In JVA Enterprises, I, LLC v. Prentice (4D08-4661, 4D08-5013, 4D09-1686), the Fourth District affirmed the trial court's order denying a motion to dismiss for alleged fraud on the court. The court reversed the trial court's order excluding certain evidence and reversed the trial court's decision to award pre-judgment interest.
The facts, as described in the opinion, are that:
The facts, as described in the opinion, are that:
Prentice sued JVA and Enterprise for injuries allegedly suffered in December 2003 and March 2004. He asserted claims for unseaworthiness against Enterprise, maintenance and cure under admiralty law against both of the defendants, and negligence against JVA....
In answers to interrogatories, Prentice denied that he was seeking compensation for exacerbation of any pre-existing injury. He did, however, disclose that he had filed a workers’ compensation claim and a personal injury suit in California in the 1980s.
Prior to Prentice’s deposition, a paralegal at the law firm representing JVA and Enterprise discovered that Prentice’s name and social security number appeared three times in workers’ compensation files in California. At his deposition....Prentice admitted to one prior workers’ compensation claim, but did not remember the other two....
Approximately one month prior to trial, in May of 2008, JVA and Enterprise filed a motion for sanctions, including dismissal, against Prentice for concealing his 1991 injuries.....The trial court denied JVA and Enterprise’s motion for sanctions, finding the temporal distance of the 1991 injury to the 2008 trial to be compelling. In denying the motion, the trial court indicated this might be an appropriate area for cross-examination or impeachment.
The trial court also entered an order stating that the defendants "could not 'bring up this California injury in any way shape, or form during trial'.”
The Fourth District affirmed the trial court's order denying the defendants motion for the sanction of dismissal for fraud on the court.
In Arzuman v. Saud, 843 So. 2d 950, 952 (Fla. 4th DCA 2003), this court held the trial court has the inherent authority, within the exercise of sound judicial discretion, to dismiss an action when a plaintiff has perpetrated a fraud on the court. The requisite fraud on the court occurs where “it can be demonstrated, clearly and convincingly, that a party has sentiently set in motion some unconscionable scheme calculated to interfere with the judicial system’s ability impartially to adjudicate a matter by improperly influencing the trier of fact or unfairly hampering the presentation of the opposing party’s claim or defense.” Id. (quoting Aoude v. Mobil Oil Corp., 892 F.2d 1115, 1118 (1st Cir. 1989)). “Because ‘dismissal sounds the death knell of the lawsuit,’ courts must reserve such strong medicine for instances where the defaulting party’s misconduct is correspondingly egregious.’” Arzuman, 843 So. 2d at 952 (citations omitted). While a trial court has discretion to dismiss an action for fraud on the court, it should exercise this severe sanction “only in extreme circumstances.” Id.

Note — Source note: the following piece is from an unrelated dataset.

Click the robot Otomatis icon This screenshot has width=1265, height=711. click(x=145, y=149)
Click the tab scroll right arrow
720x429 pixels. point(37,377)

When imposing this harshest of sanctions, trial courts should weigh the “policy favoring adjudication on the merits” with the need to “maintain the integrity of the judicial system.” Id.; Bass v. City of Pembroke Pines, 991 So. 2d 1008, 1011 (Fla. 4th DCA 2008). While it appears Prentice may have a selective memory regarding his medical history, the issue is not whether any member of this panel would make the same decision as the trial judge given the facts of this case. Bass, 991 So. 2d at 1011. The ultimate question is “whether reasonable minds could differ as to the propriety of that decision.” Id. We find that reasonable minds could differ under the facts of this case....
As noted by the court in Bologna v. Schlanger, 995 So. 2d 526, 529 (Fla. 5th DCA 2008), rev. denied, 7 So. 3d 1098 (Fla. 2009), in reversing a dismissal for alleged fraud, the fact that the plaintiff’s answers to interrogatories were adequate for the defense to learn of her treatment for back pain prior to her deposition, was “relevant to whether there existed a scheme to defraud.”
The court reversed the trial court's order excluding the evidence of the prior injury from the trial. The court stated "A plaintiff may properly be cross-examined as to his previous injuries, physical condition, claims or actions for injuries similar to those constituting the basis for the present action for the purpose of showing that his present physical condition is not the result of the injury presently sued for, but was caused wholly or partially by an earlier injury or pre-existing condition." The court also noted that the defendant was clearly prejudiced by the exclusion because the plaintiff's attorney used the lack of evidence to his advantage. The court stated that "Case law indicates it is improper for a lawyer, who has successfully excluded evidence, to seek an advantage before the jury because the evidence was not presented."